Are pigeons affectionate with humans? It made me feel pretty warm & fuzzy & just amazed the kids - one of whom was the boy who found her. ANd I know enough aboug animals to know that a smart one like her would recognize & go for favorable conditions, warm & fuzzy aside.

Can you tell the sex of a bird? Beside the obvious egg-laying?

What color is a healthy beak? Her's still looks swollen & tender on top to us. More out toward the tip it's looks dryer & harder & a darker yellowish-tan. Closer to her flesh it's puffier & cream-colored.

Well - time to go to work, Lance will check back in earlier than I this evening.

Thanks so much!

Lynn & Lance


----------



## pdpbison (Mar 15, 2005)

Hi Lynn,



They are all individuals...all have differing prior experience or acceptances...some will decide to be affectionate or to welcome cuddleing, some do not...or however in-between.




Probably a Hen...is my guess.


Hens have a larger space bewteen the Bones occuring in the region of their vent ( rear underside ) than males do, sort of like having a wider pelvis, for the Eggs to pass. But without an amenible male to compare how this area feels, it is likely hard to gauge without experience.


Looks like a young adult...or sub-adult, late adolesent.


Beaks can be Pink, or Black, or combinations of the two.


'Nares' ( the soft, flesy bumps where the Beak and Forehead meet) usually are White, but can be greyish or puddy colored if soiled or if the pigeon is ill or if they have been recently soiled or got oil on them.

Some are 'Pink' and it looks like hers are...and or they can be Pink when the Pigeon is still pretty young.


She looks very sweet indeed...


Best wishes!


Good going!



Phil
l v


----------



## Widget (Jul 5, 2008)

Hi Phil - 

She flew! Twice from my lap to the window when I brought her out to feed. So beautiful to see.

I've posted pics of the 2 kids who rescued her as they're learning to feed her. They are going to care for her over the weekend while we're gone. They are so thrilled to be a part of her care. This little bird has touched all of our lives in her short stay.

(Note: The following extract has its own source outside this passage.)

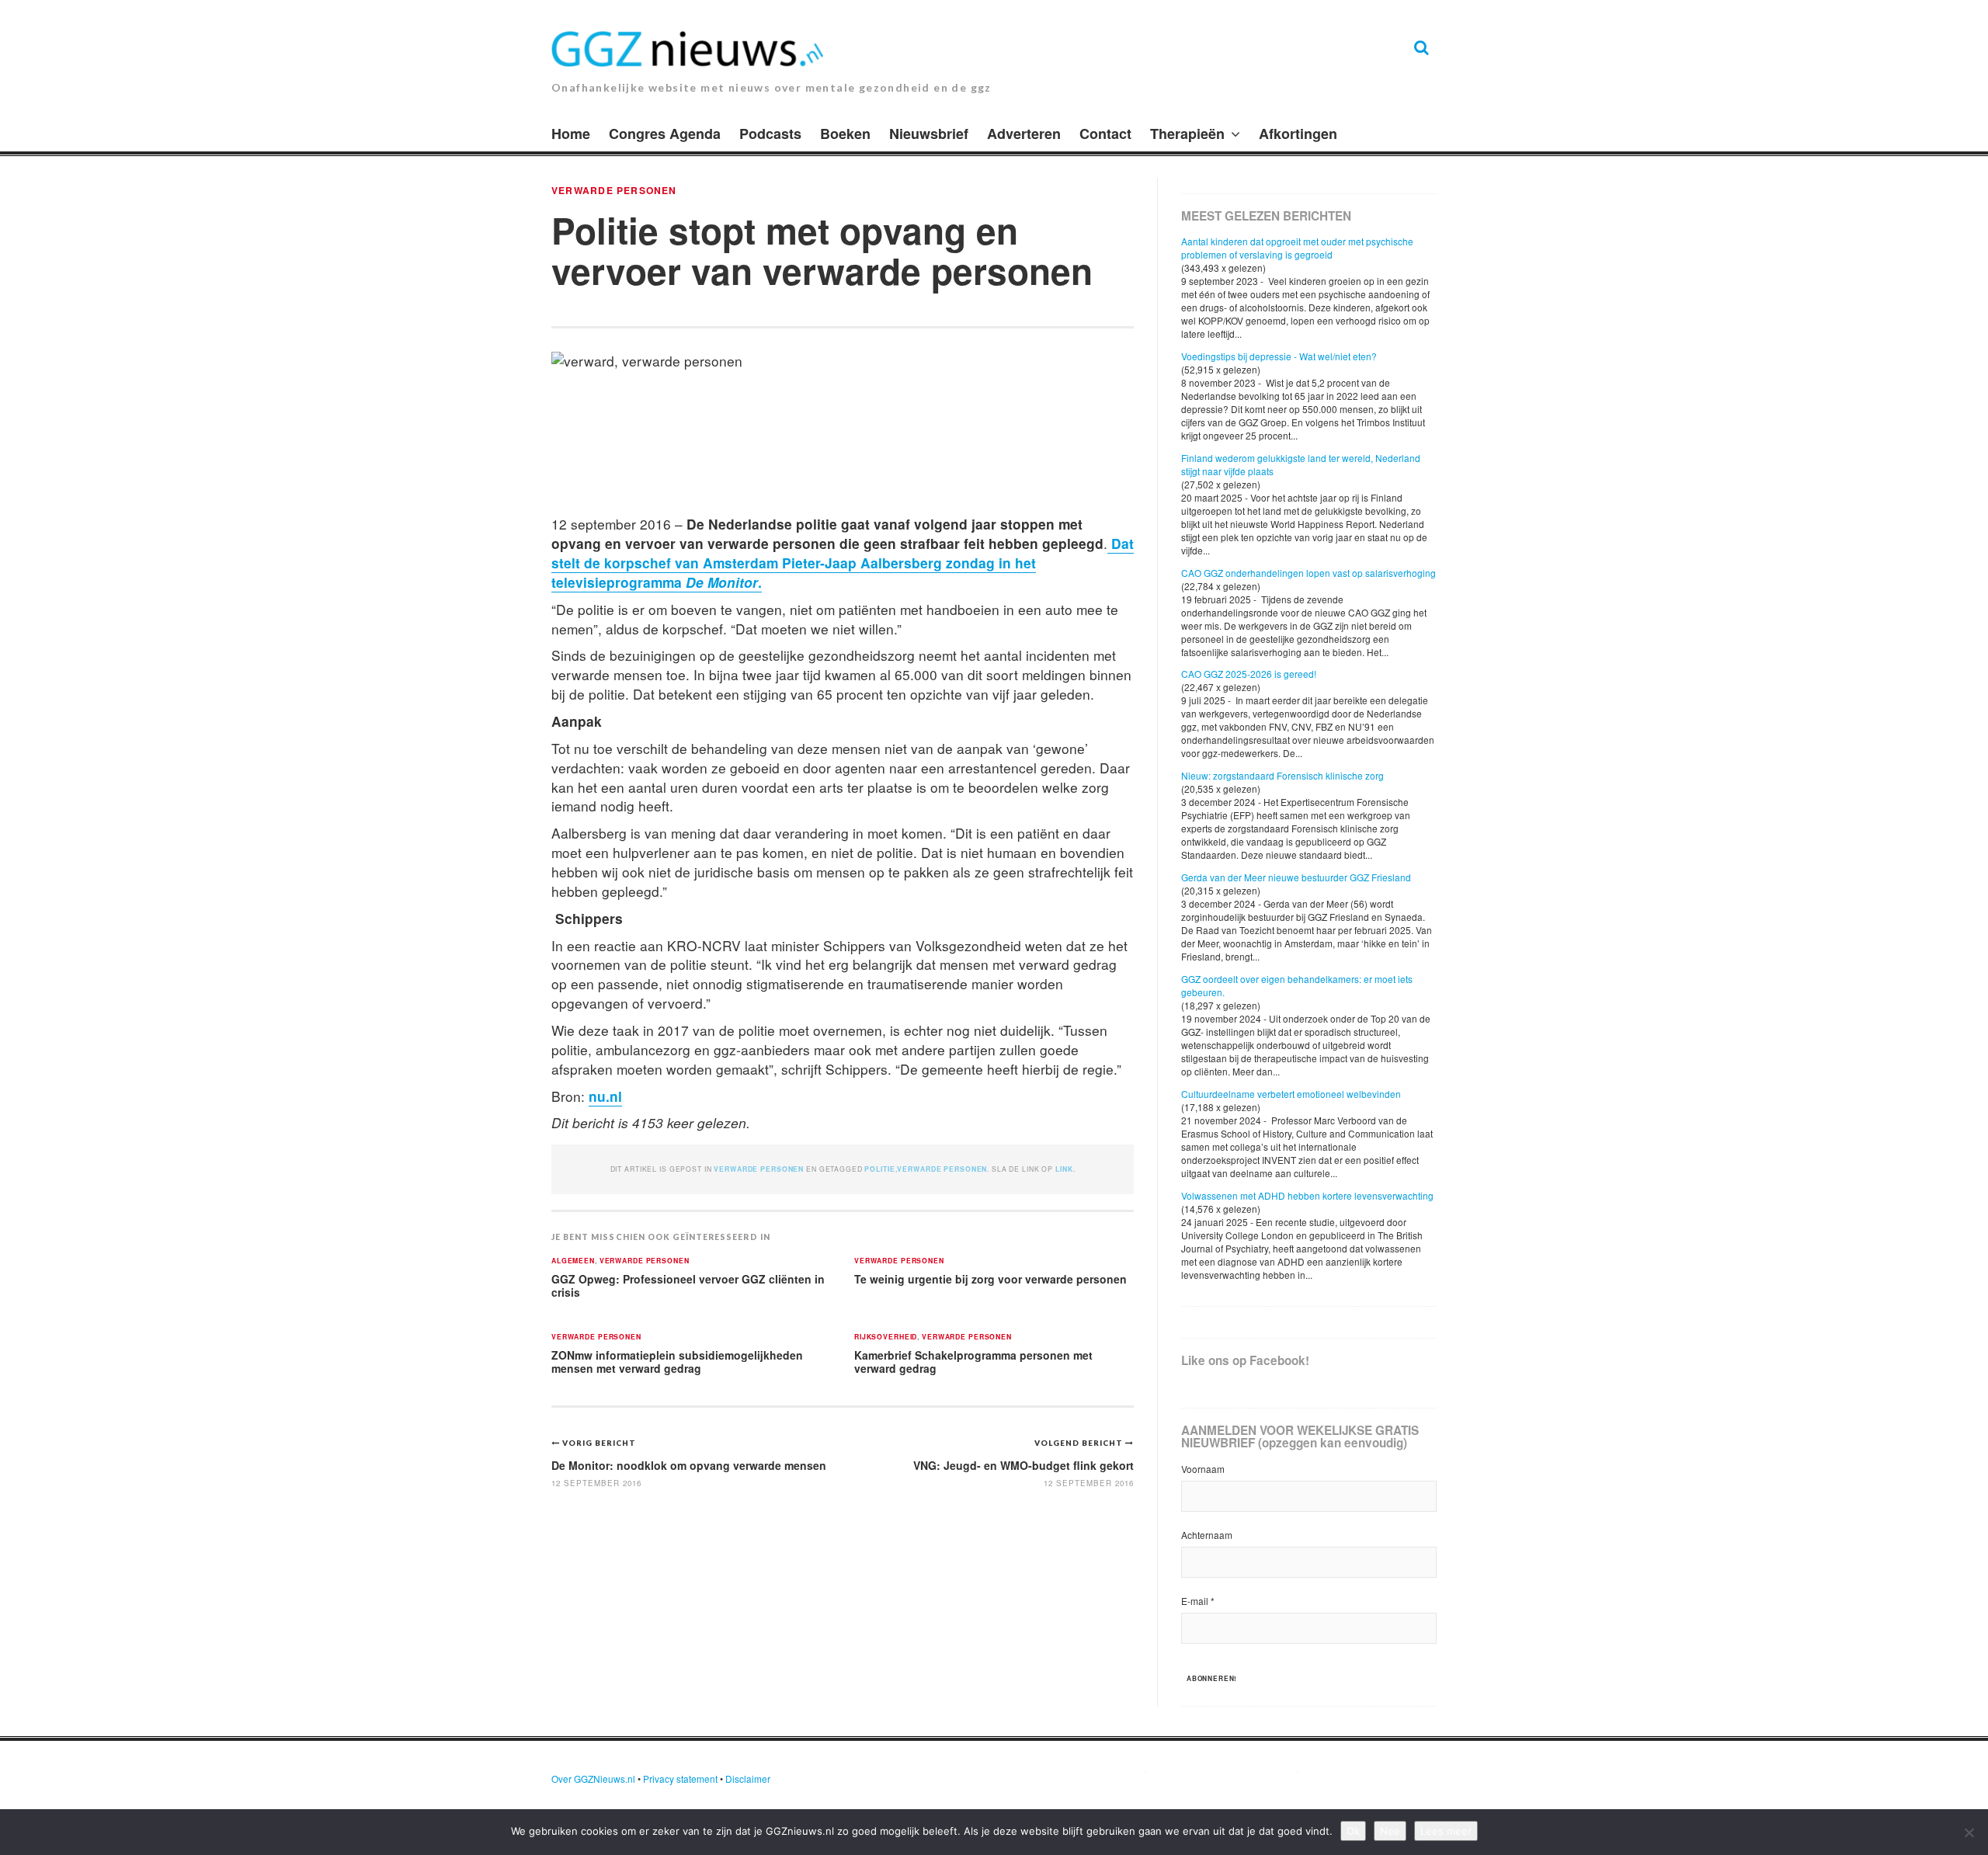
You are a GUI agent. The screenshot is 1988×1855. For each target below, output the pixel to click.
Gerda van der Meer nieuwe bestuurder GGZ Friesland (1296, 877)
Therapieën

I have hopes for releasing her, I haven't seen her trying to self feed, but I work long, long hours so I may have missed that.

She stayed in my lap again after feeding & fell asleep. She's a tired bird with her crop full, a good thing, I think.

Thanks for the answers to my questions.

I think we'll let her excercise tomorrow morning before we feed her, let her walk around or fly as she wants.

We're fixing up a tall top for her tub so she will be able to flap her wings better & see out more as she gets stronger.

Best to you and all ,

Lynn & Lance


----------



## Widget (Jul 5, 2008)

Quick update - 

I've been hand feeding her grain now, twice a day, trying to get at least a teaspoon in each time, is that enough food?

She's pooping a lot now, some light green in it, also a lot of white and by last night a lot firmer, there is actually a shape to the poops.

We're feeding wild bird mix and some sunflower seed hearts (no shells).

Phil - did you get a chance to send out pigeon mix?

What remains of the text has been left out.